Voulant rompre avec l’idéalisme incarné par les frères Carrache et obsédé par la réalité et sa représentation, Caravage ne pouvait qu’être séduit par l’idée de peindre le corps du Ressuscité et l’expérience qu’en avaient eue ses disciples. La peint-il de façon différente de ses prédécesseurs ? Non. Comme eux – par exemple Cima da Conegliano ou Dürer – , il peint Thomas mettant son doigt dans la plaie au côté du Christ. Pourtant dans l’évangile de Jean (20, 24-29), à la suite de la proposition de Jésus « Thomas, avance ton doigt et vois mes mains, avance ta main et mets-la dans mon côté », l’apôtre ne fait aucun geste et s’écrie « Mon Seigneur et mon Dieu ! ». En fait peindre n’est pas écrire et il est impossible de restituer visuellement les paroles du Christ sans les transformer en gestes. 

Albrecht Dürer, L’incrédulité de saint Thomas, après 1511, gravure sur bois

Qu’ajoute alors Caravage ? Comme jamais auparavant, il scrute et peint minutieusement l’expérience sensorielle – voir et toucher – qui est cruciale dans la reconnaissance du corps ressuscité du Christ. Toucher ? Non seulement Thomas touche la plaie du côté de Jésus mais c’est Jésus lui-même qui saisissant fermement le bras de Thomas, l’incite à introduire son doigt et les lèvres de la plaie s’écartent de façon saisissante. Voir ? Non seulement Thomas voit son doigt vérifier la réalité du corps du Ressuscité, mais son visage exprime un étonnement ou un émerveillement que partagent deux autres apôtres non mentionnés jusqu’ici. Façon d’insister sur l’expérience sensorielle du Ressuscité que Caravage souligne aussi en plaçant au centre non pas le Christ seul mais en juxtaposant à sa tête celles ébahies des trois apôtres. Et la lumière venant de la gauche va plus loin encore en faisant émerger de l’obscurité le corps du Ressuscité certes mais aussi les rides d’étonnement des apôtres, les mains de Thomas et de Jésus, le flanc de ce dernier et sa plaie béante. 

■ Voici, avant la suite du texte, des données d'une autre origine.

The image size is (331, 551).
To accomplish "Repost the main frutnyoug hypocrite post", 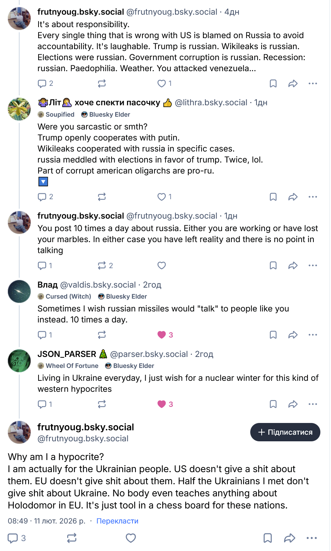I will tap(72, 538).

Tout semble réunit pour que l’expérience des sens efface le doute de Thomas et se transforme en preuve qui rend la foi inébranlable, ce qui s’accordait parfaitement avec la pensée post-tridentine en train de se diffuser au temps du Caravage. Cependant un détail interroge : la manche décousue du vêtement de Thomas laissant apparaître une fente blanche. Usuellement on y voit un indice de la pauvreté des disciples « gens du peuple » que Caravage veut rappeler. Mais en reprenant la composition du tableau, on constate que cette fente est exactement symétrique à la plaie du Christ et sur le même plan. En serait-elle une sorte de métaphore ? Serait-ce alors un détail qui jette un trouble sur la réalité de l’expérience du corps du Ressuscité vécue par Thomas ? Ou plutôt un détail qui dirait l’écho de cette expérience chez Thomas ? Un détail qui montrerait comment cette expérience ébranle davantage qu’elle ne rassure ? Un détail qui inciterait à y voir un signe qui mène ailleurs, au-delà de la preuve qui s’impose ? Plus encore pour ceux qui aujourd’hui tentent de croire sans avoir vu.